* [ÉNONCÉ DE L'EXERCICE]: Affichez à l'identique les lignes du bloc de données, en partant de celle qui contient « Image resolution: width=693 » et en allant jusqu'à la dernière ligne du bloc incluse, sans y reprendre les images.

[Un bloc de données]

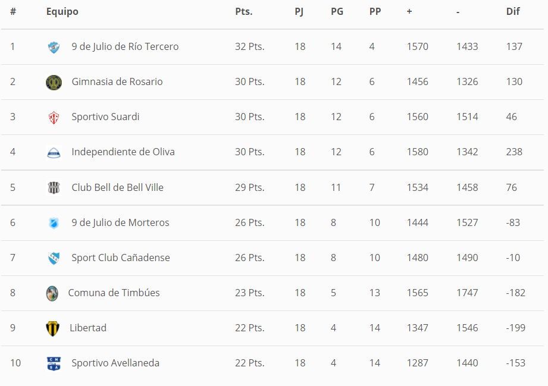Click the Dif column header
This screenshot has width=548, height=386.
tap(513, 11)
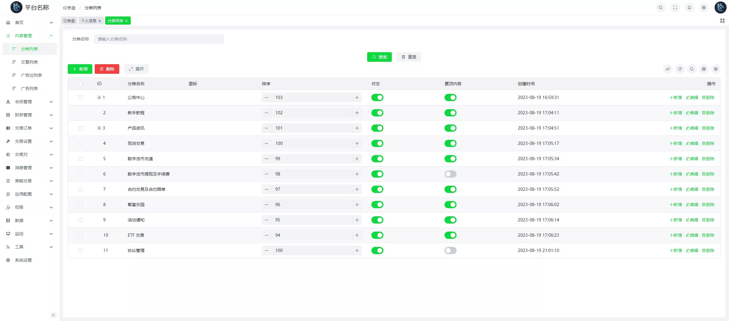Increase sort value for 智富乐园 row
This screenshot has height=321, width=729.
tap(357, 205)
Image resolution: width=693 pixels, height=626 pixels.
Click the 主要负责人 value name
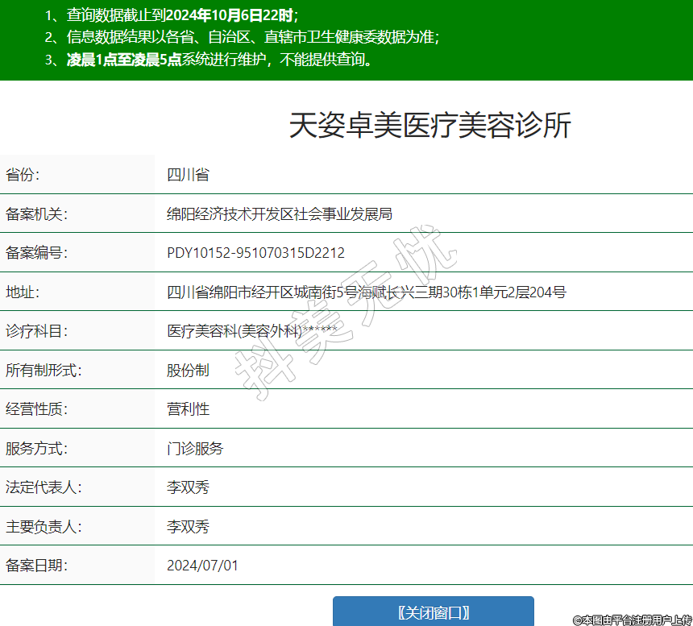(188, 526)
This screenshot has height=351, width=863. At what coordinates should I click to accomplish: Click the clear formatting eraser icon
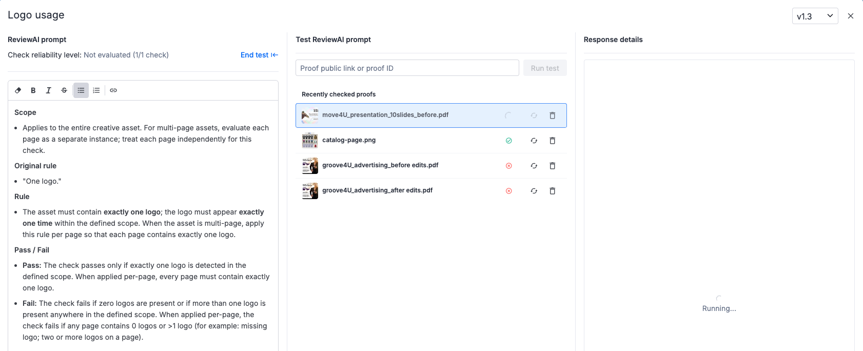coord(18,90)
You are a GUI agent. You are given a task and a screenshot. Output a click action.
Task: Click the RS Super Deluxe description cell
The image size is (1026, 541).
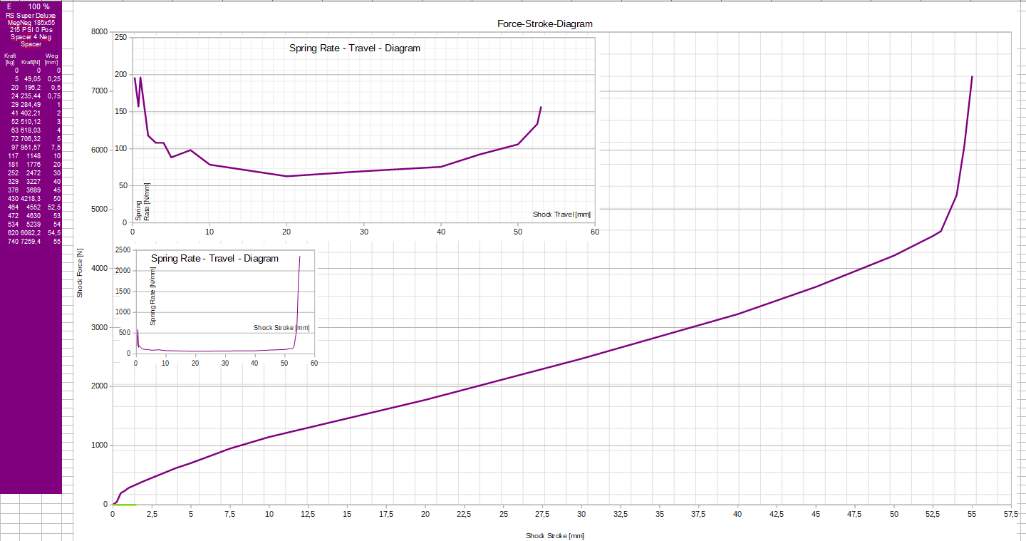coord(31,15)
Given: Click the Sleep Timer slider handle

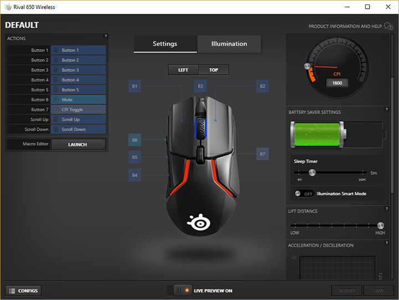Looking at the screenshot, I should 311,173.
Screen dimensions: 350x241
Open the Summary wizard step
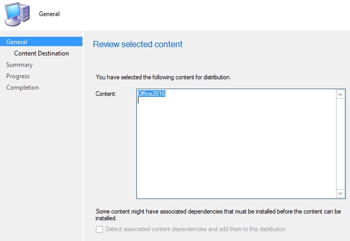pos(19,65)
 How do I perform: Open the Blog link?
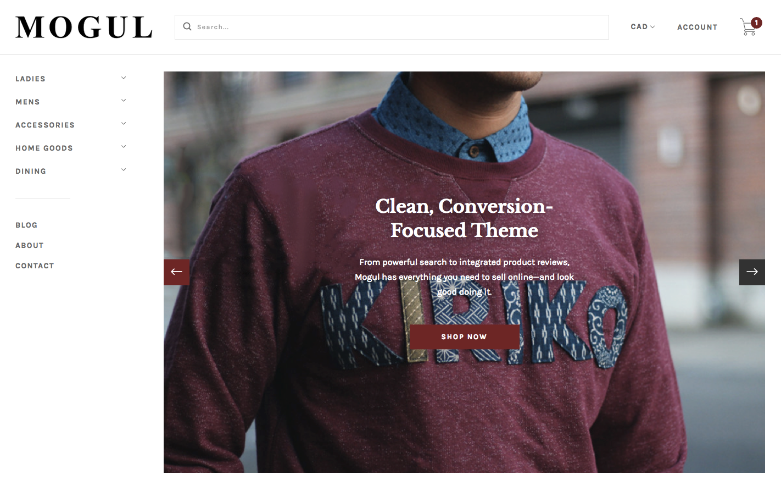pos(26,225)
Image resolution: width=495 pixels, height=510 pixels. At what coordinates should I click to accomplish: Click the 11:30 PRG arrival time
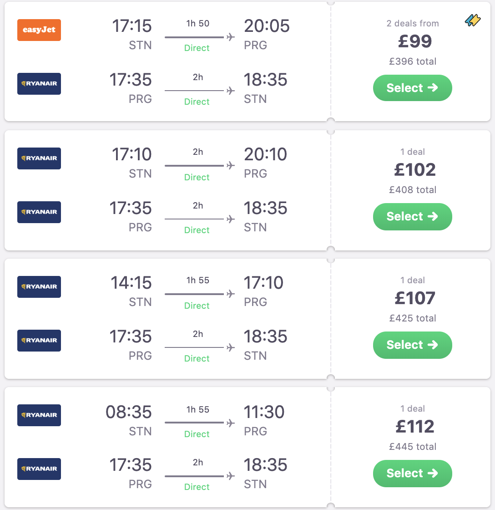pyautogui.click(x=264, y=412)
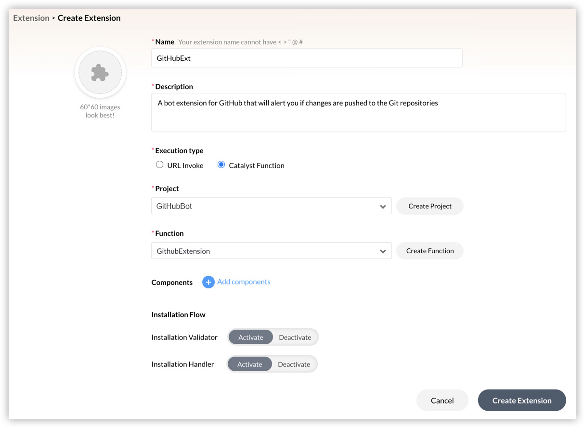Select the Catalyst Function radio button
The height and width of the screenshot is (428, 585).
(221, 165)
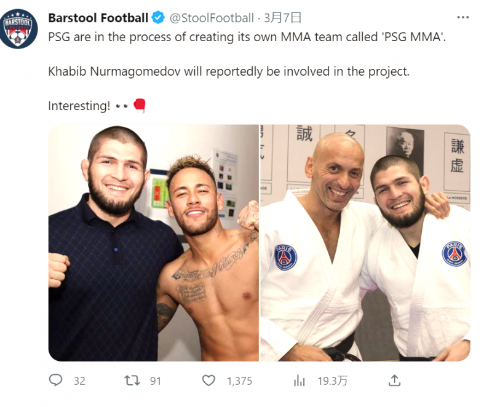492x407 pixels.
Task: Click the reply count of 32
Action: (x=79, y=381)
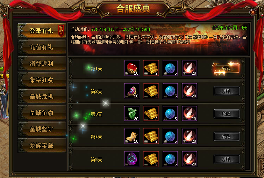Click the 领取 button for 第3天
The height and width of the screenshot is (178, 264).
227,114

* [SOLUTION]:
Image resolution: width=693 pixels, height=626 pixels.
Click the 主要负责人 value name
(188, 526)
This screenshot has height=351, width=863. At what coordinates should I click to accomplish: Click the clear formatting eraser icon
coord(18,90)
You are a GUI agent. You are given a task and a screenshot. Output a click action.
Task: Click the RS Super Deluxe description cell
The image size is (1026, 541).
coord(31,15)
Given: Click the Sleep Timer slider handle

Looking at the screenshot, I should 311,173.
Screen dimensions: 350x241
Open the Summary wizard step
pos(19,65)
 How do I perform: Open the Blog link?
pos(26,225)
Image resolution: width=495 pixels, height=510 pixels. At what coordinates should I click to accomplish: Click the 11:30 PRG arrival time
pyautogui.click(x=264, y=412)
Select the Catalyst Function radio button
The height and width of the screenshot is (428, 585).
(221, 165)
492x407 pixels.
Task: Click the reply count of 32
Action: (x=79, y=381)
Click the 领取 button for 第3天
The height and width of the screenshot is (178, 264).
227,114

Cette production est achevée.